My granddaughter has requested I don my Winnie the Pooh costume again this year to escort her around the neighborhood trick or treating. Since I am a loving grandmother and would never dream of disappointing her, I have once again dug out the costume.
Recently I came across Pooh's Little Instruction Book. Since I am going to portray Pooh, I thought it might be beneficial to read the small book. This is what I learned:
"If possible, try to find a way to come downstairs that doesn't involve going bump, bump, bump, on the back of your head." Very good advice indeed!
"Try not to sit down on thistles; it takes all of the life out of them. Besides, someone might have planned on eating them for lunch." I find thistles to be a bit too stickery for eating but perhaps Eeoyre does not.
"If you secretly get into a kangaroo's pocket and she begins to jump away, be prepared for a bumpy ride." Now that sounds like fun!
"When having a smackerel of something with a friend, don't eat so much that you get stuck in the doorway trying to get out." But isn't it impolite to turn down a perfectly good smackerel?
"When you are a Bear of Very Little Brain, and you Think of Things, you find sometimes that a Thing which seemed very Thingish inside you is quite different when it gets out into the open and has other people looking at it." So perhaps it is best not to waste so much gray fluff thinking of all those things.

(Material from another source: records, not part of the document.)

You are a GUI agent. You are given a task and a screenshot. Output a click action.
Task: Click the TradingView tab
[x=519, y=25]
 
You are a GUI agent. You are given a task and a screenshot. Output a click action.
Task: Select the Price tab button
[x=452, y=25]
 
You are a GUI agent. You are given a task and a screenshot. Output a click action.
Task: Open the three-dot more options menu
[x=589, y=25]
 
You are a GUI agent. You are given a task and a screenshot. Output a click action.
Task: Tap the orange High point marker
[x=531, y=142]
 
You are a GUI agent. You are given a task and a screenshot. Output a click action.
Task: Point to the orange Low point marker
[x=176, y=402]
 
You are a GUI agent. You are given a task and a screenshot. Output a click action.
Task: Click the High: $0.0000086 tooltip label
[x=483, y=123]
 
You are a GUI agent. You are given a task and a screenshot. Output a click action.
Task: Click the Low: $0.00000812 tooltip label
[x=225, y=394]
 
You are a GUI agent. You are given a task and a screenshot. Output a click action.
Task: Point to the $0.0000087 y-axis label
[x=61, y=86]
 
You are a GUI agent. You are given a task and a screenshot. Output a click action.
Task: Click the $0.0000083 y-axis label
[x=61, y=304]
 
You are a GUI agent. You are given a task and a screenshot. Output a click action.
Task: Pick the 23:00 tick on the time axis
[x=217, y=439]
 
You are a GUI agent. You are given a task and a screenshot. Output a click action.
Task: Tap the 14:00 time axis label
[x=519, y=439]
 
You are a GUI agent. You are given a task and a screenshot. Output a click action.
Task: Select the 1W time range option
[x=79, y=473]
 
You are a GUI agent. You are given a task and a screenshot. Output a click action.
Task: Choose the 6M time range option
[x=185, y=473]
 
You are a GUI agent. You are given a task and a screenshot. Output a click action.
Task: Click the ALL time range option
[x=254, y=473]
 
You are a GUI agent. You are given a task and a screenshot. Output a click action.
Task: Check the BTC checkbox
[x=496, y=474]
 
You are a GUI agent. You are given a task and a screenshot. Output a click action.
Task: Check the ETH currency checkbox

"When going round a spinney of larch trees tracking something, be sure it isn't your own footprints you are following." Yes, sadly I have been known to get lost going to visit my father.
"Before floating up into the sky with a balloon in search of honey, make sure the bees you are looking for are the right sort of bees." And all this time I thought everyone was good, kind and loving and of course wanted to share their honey with me.
"People who don't think probably don't have brains; rather, they have grey fluff that's blown into their heads by mistake." And grey fluff is hard to come by so must not be wasted on trivial thinking.
"If you think you see a Heffalump in a trap make sure it isn't really a Bear with an empty jar of honey stuck on his head." Oooops, do I need my eyes checked?
"If you are looking for Home and find instead a sand-pit, try looking for a sand-pit. Then you'd be sure not to find it, which would be a Good Thing, because you might find something that you weren't looking for which might be just what you were looking for." It is also a very good way to begin a new adventure.
"Tiggers can climb trees. Of course, there's the coming down too, which is difficult, unless one falls, in which case it is .....easy." Been there, done that. Now it is my honor and pleasure to teach my grandson how to climb trees.
For a Bear with Very Little Brain, Pooh seems to be a smart little guy; but then I may think that because I can relate to the predicaments Pooh gets himself into. I wonder what would happen if I had a CAT scan? Would a brain be found or just gray fluff? My family would probably tell you fluff.